[Dataset entries]
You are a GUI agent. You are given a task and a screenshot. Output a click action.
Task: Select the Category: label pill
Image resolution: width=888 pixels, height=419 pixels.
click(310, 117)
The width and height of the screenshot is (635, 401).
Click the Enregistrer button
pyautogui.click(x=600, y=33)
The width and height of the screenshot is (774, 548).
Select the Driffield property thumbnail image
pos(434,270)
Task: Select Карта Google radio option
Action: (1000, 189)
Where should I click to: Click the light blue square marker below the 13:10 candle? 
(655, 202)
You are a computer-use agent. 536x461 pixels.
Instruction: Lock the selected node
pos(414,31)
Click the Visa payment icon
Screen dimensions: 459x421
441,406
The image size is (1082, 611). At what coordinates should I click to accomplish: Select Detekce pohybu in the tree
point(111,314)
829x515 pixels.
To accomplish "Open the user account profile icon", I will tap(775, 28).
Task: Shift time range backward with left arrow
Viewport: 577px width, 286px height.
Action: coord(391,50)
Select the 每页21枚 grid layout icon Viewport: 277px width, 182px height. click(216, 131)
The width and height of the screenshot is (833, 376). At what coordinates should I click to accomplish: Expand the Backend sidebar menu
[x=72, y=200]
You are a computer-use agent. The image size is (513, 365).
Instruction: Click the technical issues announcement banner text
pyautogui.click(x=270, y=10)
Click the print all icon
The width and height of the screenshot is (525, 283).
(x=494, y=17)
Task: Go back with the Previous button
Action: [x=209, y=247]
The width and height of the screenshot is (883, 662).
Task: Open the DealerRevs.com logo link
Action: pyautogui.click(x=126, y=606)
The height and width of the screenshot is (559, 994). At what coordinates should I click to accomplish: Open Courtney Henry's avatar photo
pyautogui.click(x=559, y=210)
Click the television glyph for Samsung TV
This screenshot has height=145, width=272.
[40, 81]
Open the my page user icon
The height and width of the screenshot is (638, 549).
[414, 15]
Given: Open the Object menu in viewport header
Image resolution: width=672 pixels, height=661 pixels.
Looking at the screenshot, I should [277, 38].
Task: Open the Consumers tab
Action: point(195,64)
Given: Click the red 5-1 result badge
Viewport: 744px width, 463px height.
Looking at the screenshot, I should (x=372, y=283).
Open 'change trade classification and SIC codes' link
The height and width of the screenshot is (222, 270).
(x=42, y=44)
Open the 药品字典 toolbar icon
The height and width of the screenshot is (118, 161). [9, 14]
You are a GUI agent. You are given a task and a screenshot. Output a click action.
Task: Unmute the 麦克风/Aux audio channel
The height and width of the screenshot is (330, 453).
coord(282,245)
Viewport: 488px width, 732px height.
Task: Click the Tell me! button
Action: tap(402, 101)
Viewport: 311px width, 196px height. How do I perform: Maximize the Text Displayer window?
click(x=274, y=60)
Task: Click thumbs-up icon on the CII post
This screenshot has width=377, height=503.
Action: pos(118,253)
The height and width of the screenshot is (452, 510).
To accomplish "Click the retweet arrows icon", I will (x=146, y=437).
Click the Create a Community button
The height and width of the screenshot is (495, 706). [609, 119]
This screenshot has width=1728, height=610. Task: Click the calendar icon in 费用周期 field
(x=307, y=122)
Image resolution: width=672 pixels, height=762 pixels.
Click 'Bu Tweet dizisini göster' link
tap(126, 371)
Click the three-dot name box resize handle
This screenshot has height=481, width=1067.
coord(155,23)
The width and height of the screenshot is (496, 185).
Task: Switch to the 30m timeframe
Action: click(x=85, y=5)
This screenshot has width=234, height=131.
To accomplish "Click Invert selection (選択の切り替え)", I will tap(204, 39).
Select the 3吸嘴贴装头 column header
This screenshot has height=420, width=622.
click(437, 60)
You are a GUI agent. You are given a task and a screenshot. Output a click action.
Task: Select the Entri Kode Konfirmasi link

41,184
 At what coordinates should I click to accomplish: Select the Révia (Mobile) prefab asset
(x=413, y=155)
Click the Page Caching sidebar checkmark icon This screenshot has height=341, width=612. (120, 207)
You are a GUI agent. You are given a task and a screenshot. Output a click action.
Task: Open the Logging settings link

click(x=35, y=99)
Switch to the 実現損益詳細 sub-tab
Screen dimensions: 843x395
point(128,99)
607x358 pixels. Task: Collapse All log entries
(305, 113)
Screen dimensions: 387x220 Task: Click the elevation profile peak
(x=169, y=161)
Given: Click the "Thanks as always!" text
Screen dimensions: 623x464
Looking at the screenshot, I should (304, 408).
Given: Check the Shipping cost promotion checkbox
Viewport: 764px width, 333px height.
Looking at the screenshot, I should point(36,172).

• Activity:
Set the lines down exactly, from the first line of the records to the line where "Select the 每页21枚" appears, with both ends kept.

• Answer below:
You are a GUI agent. You are given a task and a screenshot. Output a click action.
Task: Select the Category: label pill
Image resolution: width=888 pixels, height=419 pixels.
click(310, 117)
The width and height of the screenshot is (635, 401).
Click the Enregistrer button
pyautogui.click(x=600, y=33)
The width and height of the screenshot is (774, 548).
Select the Driffield property thumbnail image
pos(434,270)
Task: Select Карта Google radio option
Action: (1000, 189)
Where should I click to: Click the light blue square marker below the 13:10 candle? 
(655, 202)
You are a computer-use agent. 536x461 pixels.
Instruction: Lock the selected node
pos(414,31)
Click the Visa payment icon
Screen dimensions: 459x421
441,406
The image size is (1082, 611). At what coordinates should I click to accomplish: Select Detekce pohybu in the tree
point(111,314)
829x515 pixels.
To accomplish "Open the user account profile icon", I will tap(775, 28).
Task: Shift time range backward with left arrow
Viewport: 577px width, 286px height.
Action: coord(391,50)
Select the 每页21枚 grid layout icon Viewport: 277px width, 182px height. click(216, 131)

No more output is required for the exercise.